To run the pipeline on your own data, you need to prepare a few key input files. This guide details the requirements for each.
1. Samplesheet¶
The samplesheet is a CSV file that maps your image files to their experimental metadata. It tells the pipeline where to find the images and how they relate to each other (batch, plate, well, site).
Format Requirements¶
Format: Comma-separated values (CSV)
Header: Required (see columns below)
Paths: Must be absolute paths or valid S3 URIs. Relative paths are not supported.

--- Extracted information ---
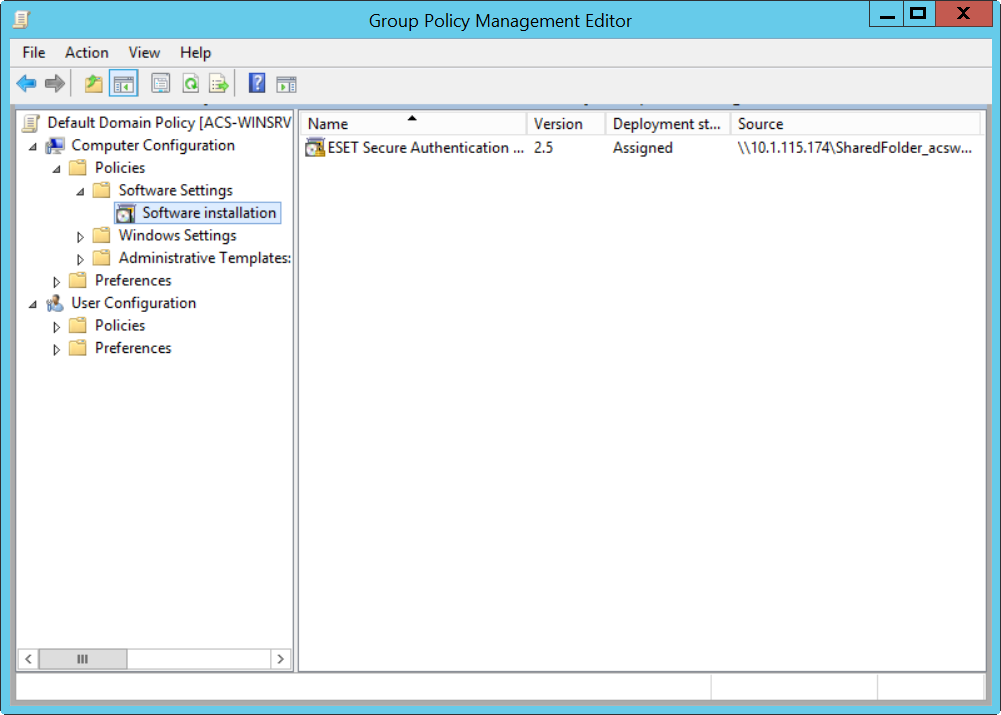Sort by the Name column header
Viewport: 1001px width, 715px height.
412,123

==

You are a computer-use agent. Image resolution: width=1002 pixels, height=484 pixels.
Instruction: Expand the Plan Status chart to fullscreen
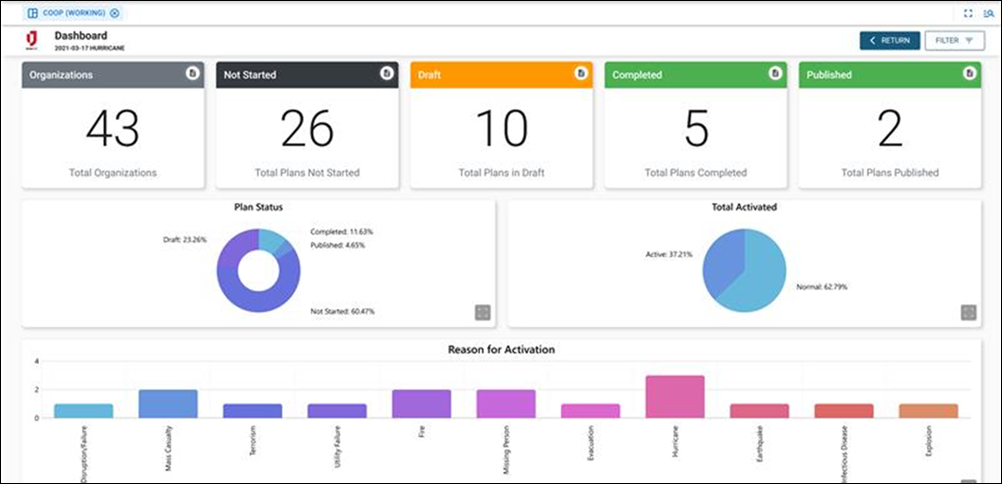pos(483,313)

--- Task brief ---
Answer these from the input-file guide:
(a) In what file format is the samplesheet written?
(b) The samplesheet tells the pipeline how images relate to each other. Which four relationships does the guide list?
(c) Which kind of path does the guide say is not supported?
Use only the input-file guide to answer.

--- Written solution ---
(a) Comma-separated values (CSV).
(b) Batch, plate, well, and site.
(c) Relative paths.